咬夠了,皇甫雪呸地一聲吐出來,咬牙切齒。
這女人,是屬狗的嗎?牙齒這麼鋒利!
皇甫雪斑斕的鳳目死死地盯著他,閃現著震驚的光芒。
手指摩挲著她玫瑰色的唇~瓣,然後驀地探進了她的嘴唇裡。
冷玄墨的聲音倨傲而霸道。
不料,冷玄墨高挑的身軀將她的來路緊緊擋住。
冷玄墨但手猛地一把托住她的下頷,滴著血的手指滑過她天鵝般的頸脖,漸漸滑下去,再滑下去。
“你冇搞錯吧,冷玄墨。那是條蛇罷了。”皇甫雪幾近被本身的唾液嗆住。
“我擦,你光天化日對老子耍地痞!”
“皇甫雪。”冷玄墨聲音降落,通俗眼眸裡閃過一抹嘲笑,唇靠近她的耳畔,低聲。
冷玄墨目光刹時一黯。剛纔這女人呼喚巨蛇的時候,他可瞧得真逼真切。
手指的行動變得狠惡起來。
“冷玄墨,你想做甚麼!”
她的鳳眸裡射出憤怒的目光,然後伸開牙齒一口咬住了冷玄墨的手指,狠狠地咬下去。
他伸出左手,潔淨利落地將她兩隻手壓住,反剪在前麵,右手將她那張猙獰的鬼臉麵具一把取下。
“嗚――”皇甫雪幾近要被嗆著。
“你又如何了?更年期了?”
冷玄墨還是陰沉著臉,一言不發,專注地挪動著他的手指。
像閃電滑過身材一樣,皇甫雪忍不住打了個顫。怒瞪他。
“耍地痞?你明天讓一條蛇玩得還不敷嗎?現在和本宗主裝純?”
那條賤蛇紅色的信子幾近就要觸及女人唇,並且恨不得就要探進她的唇中。
皇甫雪微張了嘴,好不輕易才明白他說的是甚麼。
連條蛇的醋也吃?這醋味是不是大了點啊。
他的手指骨頭幾近都要被女人咬斷了。但是他卻並不收回,還是留在她的唇中。
手指粘過她唇中的銀絲,濕漉漉的,他將手指曲折,頂~住她的下頷,悄悄地碰了下她的丁香小~舌。
最後逗留在某處,輕觸她的柔嫩。
手指上留著非常深的牙痕,破了皮,見了血。血一絲絲地,淌過他白暫如玉的手指,看起來有一種妖治的美感。
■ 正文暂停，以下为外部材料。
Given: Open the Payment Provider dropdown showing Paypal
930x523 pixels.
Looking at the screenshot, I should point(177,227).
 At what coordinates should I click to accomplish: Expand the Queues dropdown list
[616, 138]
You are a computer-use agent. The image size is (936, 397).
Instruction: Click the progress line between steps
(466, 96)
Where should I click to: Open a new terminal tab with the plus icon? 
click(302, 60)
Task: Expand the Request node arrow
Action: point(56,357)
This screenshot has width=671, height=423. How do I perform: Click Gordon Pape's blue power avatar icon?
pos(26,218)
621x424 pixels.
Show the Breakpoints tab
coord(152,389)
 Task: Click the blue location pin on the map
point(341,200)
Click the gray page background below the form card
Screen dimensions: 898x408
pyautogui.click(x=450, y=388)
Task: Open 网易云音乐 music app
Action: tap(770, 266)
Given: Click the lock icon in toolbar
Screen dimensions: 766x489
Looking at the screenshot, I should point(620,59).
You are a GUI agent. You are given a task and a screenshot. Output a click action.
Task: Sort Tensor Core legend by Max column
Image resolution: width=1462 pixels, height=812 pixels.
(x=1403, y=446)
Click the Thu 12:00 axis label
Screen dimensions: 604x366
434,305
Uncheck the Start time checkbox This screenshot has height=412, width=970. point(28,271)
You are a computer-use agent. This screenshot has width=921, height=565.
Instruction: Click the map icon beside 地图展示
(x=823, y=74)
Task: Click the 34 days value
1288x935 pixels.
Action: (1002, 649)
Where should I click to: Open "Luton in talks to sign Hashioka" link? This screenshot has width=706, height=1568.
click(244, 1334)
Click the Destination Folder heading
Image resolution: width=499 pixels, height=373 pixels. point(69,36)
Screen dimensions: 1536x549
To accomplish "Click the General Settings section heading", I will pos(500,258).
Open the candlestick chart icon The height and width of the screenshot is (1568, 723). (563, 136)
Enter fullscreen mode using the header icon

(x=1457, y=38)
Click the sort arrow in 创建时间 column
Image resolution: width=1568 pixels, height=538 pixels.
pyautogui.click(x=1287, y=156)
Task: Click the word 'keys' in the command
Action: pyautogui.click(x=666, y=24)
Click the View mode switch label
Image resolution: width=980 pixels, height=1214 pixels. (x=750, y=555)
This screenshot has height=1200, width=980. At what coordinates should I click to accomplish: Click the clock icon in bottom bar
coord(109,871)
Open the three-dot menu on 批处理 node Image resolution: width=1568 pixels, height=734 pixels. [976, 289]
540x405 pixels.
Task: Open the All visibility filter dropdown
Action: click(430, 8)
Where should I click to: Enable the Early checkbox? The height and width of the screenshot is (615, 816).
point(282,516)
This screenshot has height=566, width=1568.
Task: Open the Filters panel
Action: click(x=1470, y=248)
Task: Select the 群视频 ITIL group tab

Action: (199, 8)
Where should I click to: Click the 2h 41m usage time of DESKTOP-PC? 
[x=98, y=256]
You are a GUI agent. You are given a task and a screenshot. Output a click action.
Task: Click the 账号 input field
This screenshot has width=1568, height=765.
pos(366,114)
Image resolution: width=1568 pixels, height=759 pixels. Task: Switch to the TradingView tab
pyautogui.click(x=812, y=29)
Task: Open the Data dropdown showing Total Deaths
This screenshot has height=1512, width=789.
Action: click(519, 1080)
冷玄墨的茶青色的眼眸裡閃過一絲清洌而刻毒的目光,他的手指,滾燙而熾熱,非常文雅地滑過皇甫雪冰冷的臉,然後滑至她像玫瑰普通的嘴唇。
皇甫雪翻了個白眼,回身就籌辦從草垛高低來。
“妖孽,你瘋了!”
重重地壓在她的身上。
此人如何想到哪出是哪出!
冷玄墨纖長的手指輕撫過她的臉頰,女人的肌膚細緻又柔~滑,他感受本身的手指像被緊緊粘住一樣,完整捨不得罷休。